Posted December. 01, 2002 22:59,   

한국어

Another document presented by the Grand National Party (GNP) to back up its allegation of the nation’s top intelligence agency’s engagement in illegal bugging activities contains a lot of behind-the-scenes deals between well-placed government officials and pro-government party members. Though such wiretapping activities themselves are illegal, the more serious problem is what the transcripts show. Those involved in tit-for-tat deals related to personnel affairs and interference in investigations should be call to account.

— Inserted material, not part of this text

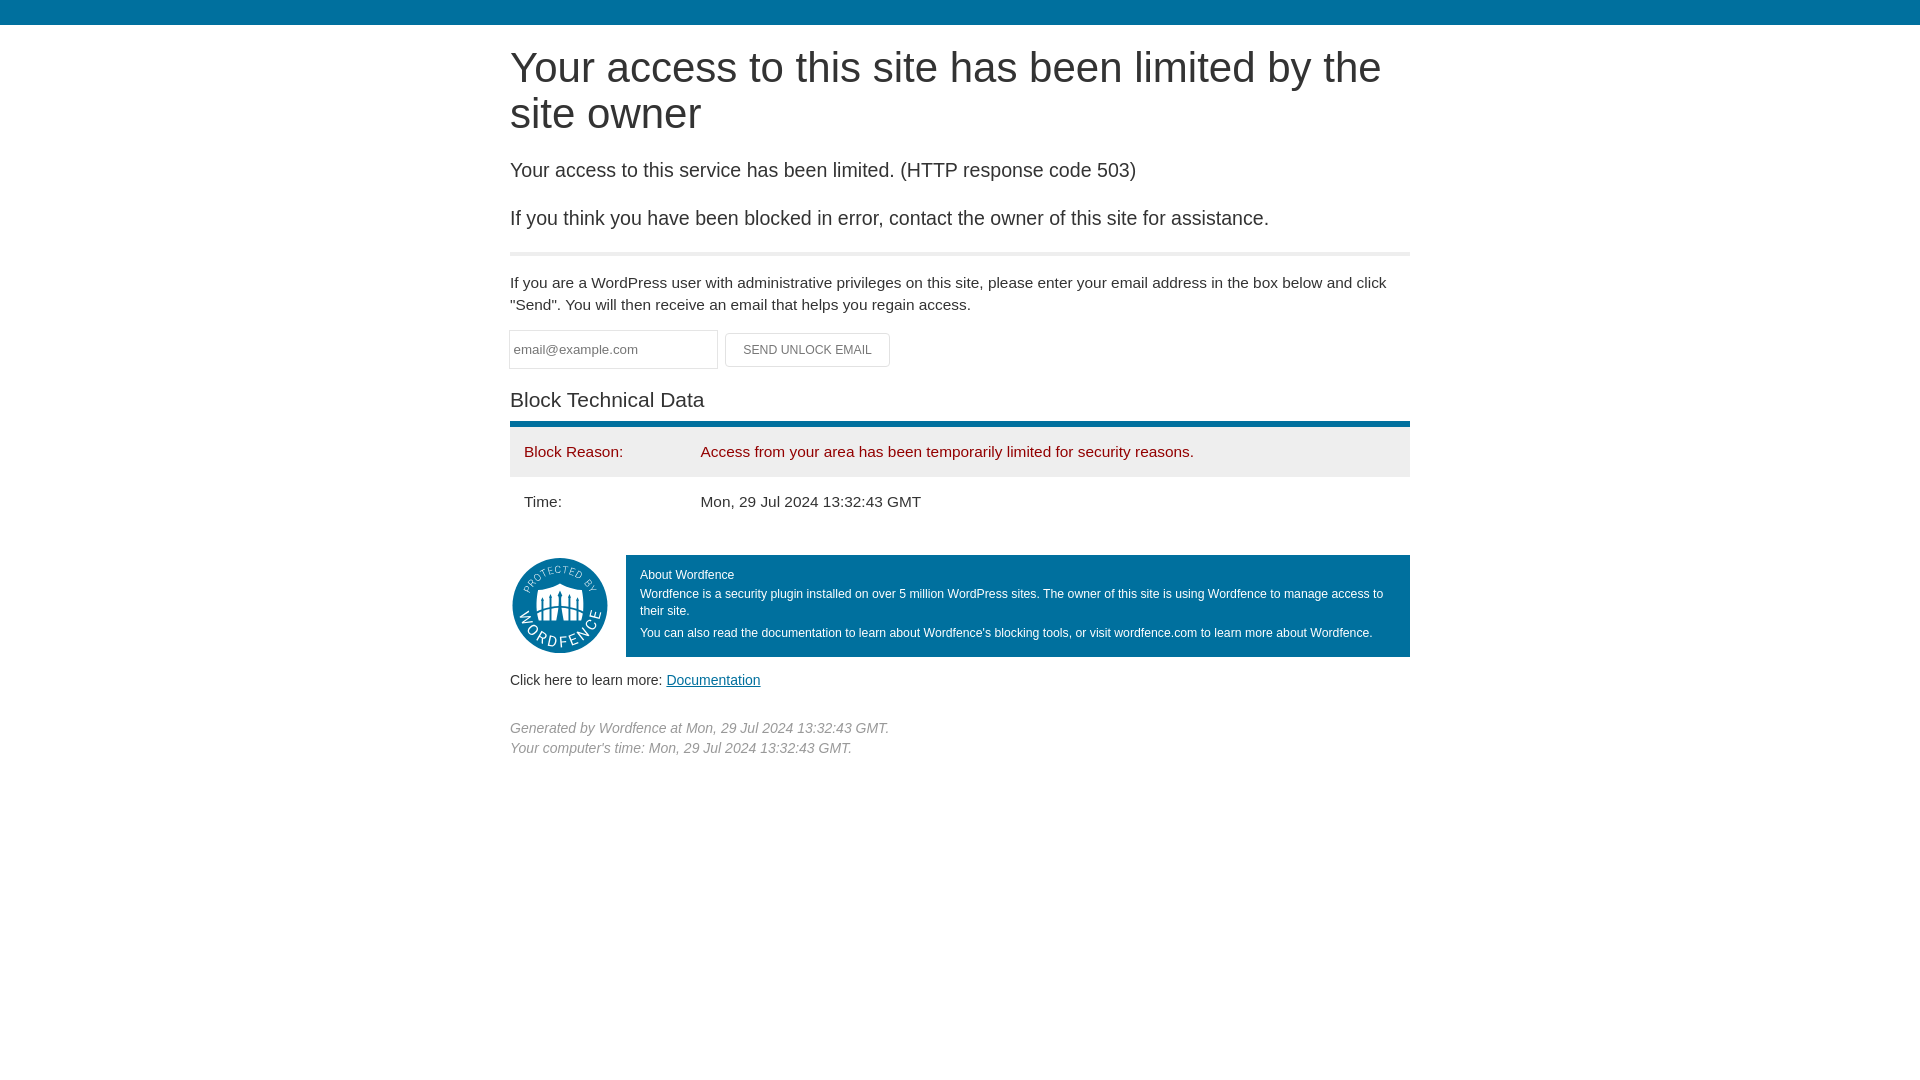  What do you see at coordinates (808, 350) in the screenshot?
I see `Send Unlock Email` at bounding box center [808, 350].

Take the conversation between Park Ji-won, then presidential special advisor, and Lee Jae-shin, a senior presidential secretary. According to the document, Park conveyed President Kim’s opinion that Lee Su-dong should be indicted and under investigation without physical detention. In response, Lee Jae-shin said that he was trying to contact the independent prosecutor, Cha Jeong-il. If the document proves true, it is proof that at the request of the President, the office of the president tried to be involved in the independent prosecutor’s investigation. In some telephone conversations, lawmakers of the pro-government Millennium Democratic Party (MDP) asked presidential secretaries and ministers to help their acquaintances get a job in high places in state-owned corporations. If those telephone calls prove true, it could explain why there was a lot of noise about personnel affairs in such government-owned companies.

Those who got phone calls in the document admitted the conversations, but only MDP members and government officials, who were the callers according to the document denied the calls. It is not so difficult to prove which side is right. Whether it is a cellular phone or a fixed-line phone, the phone calls are recorded on a computer, with the number of those who got the calls and the time. Though they could deny the content of the conversation, they couldn’t say that they didn’t call at all.

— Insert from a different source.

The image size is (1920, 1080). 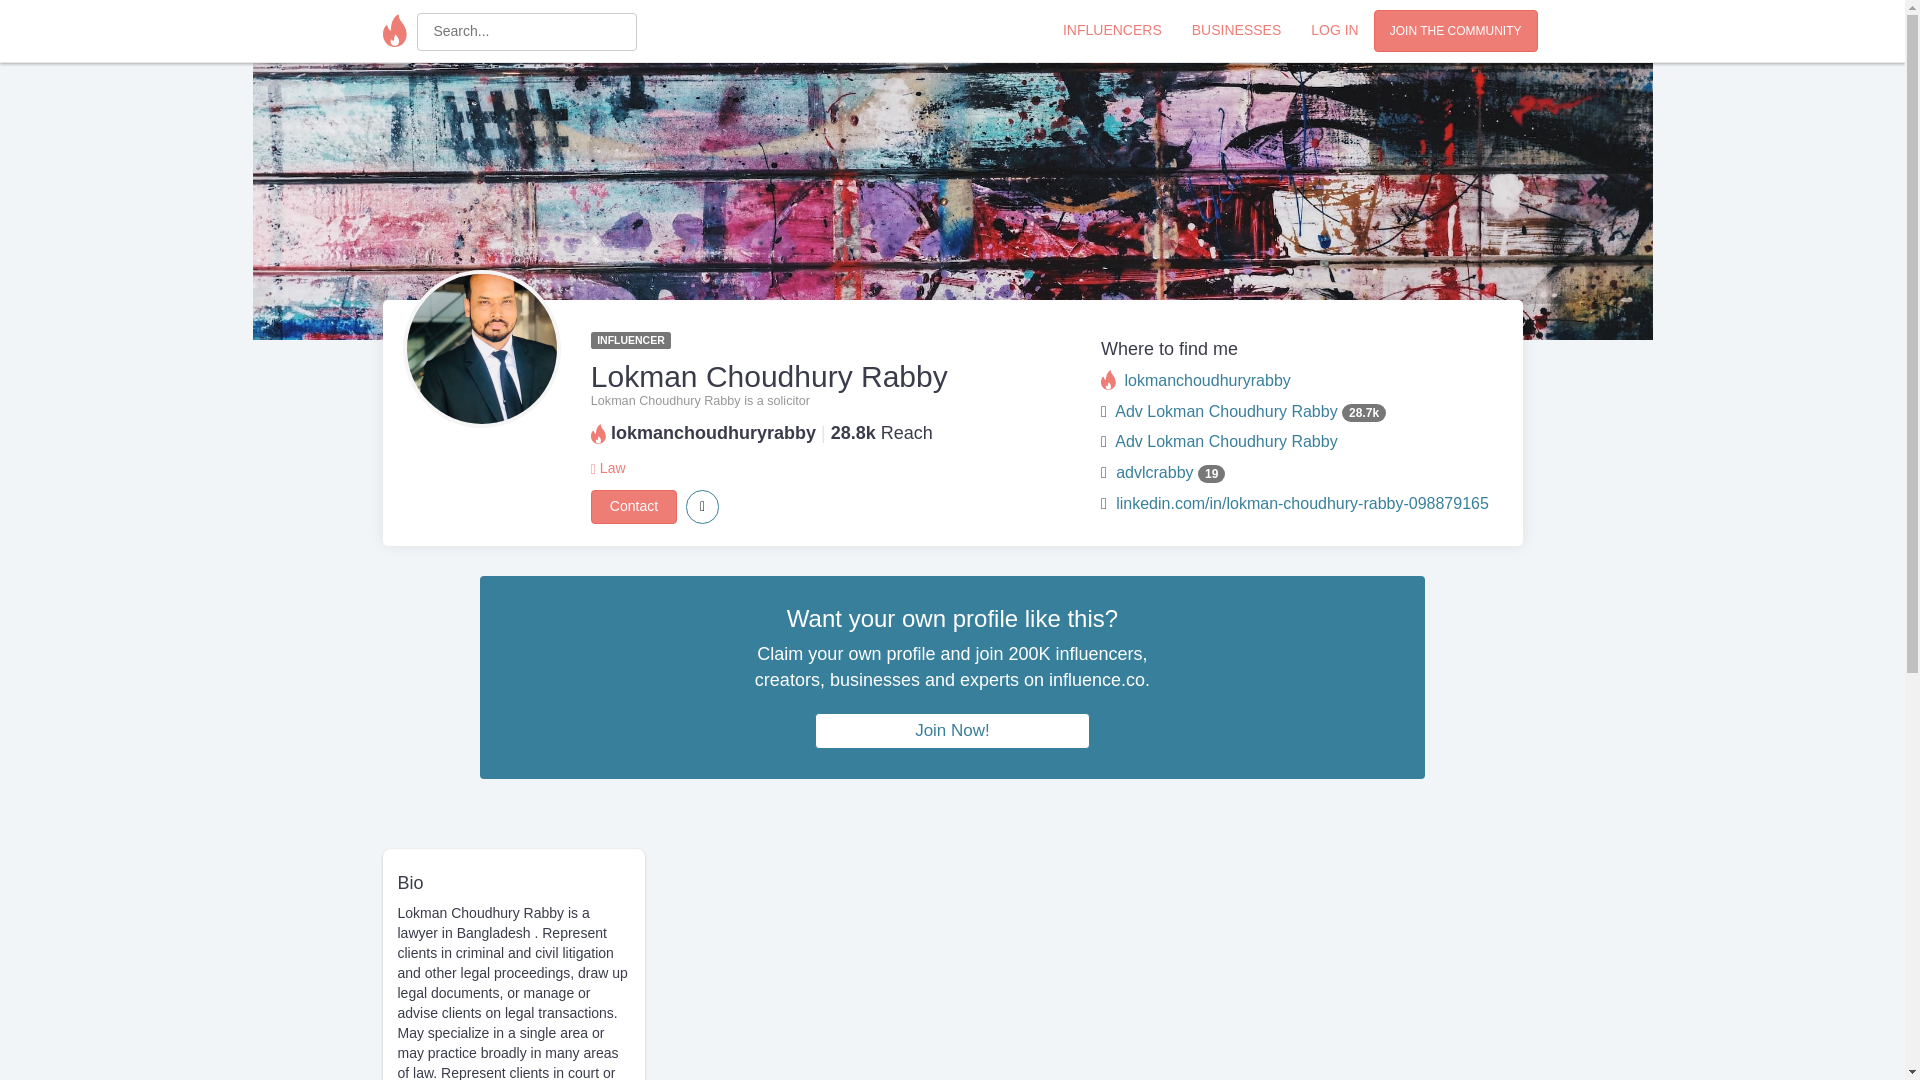 I want to click on lokmanchoudhuryrabby, so click(x=1206, y=380).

Shin Kuhn, chief of the state intelligence agency is raising a possibility that a private intelligence team conducted the wiretapping activities. If his guess is right, it could be translated into a serious flaw in national security. We cannot but ask how the National Intelligence Service (NIS) let these things happen.

The Prosecution should not reduce this incident to simple libel and slander cases. It should free the public from the fear of wiretapping by getting to the bottom of the incident, which smacks of political maneuvering.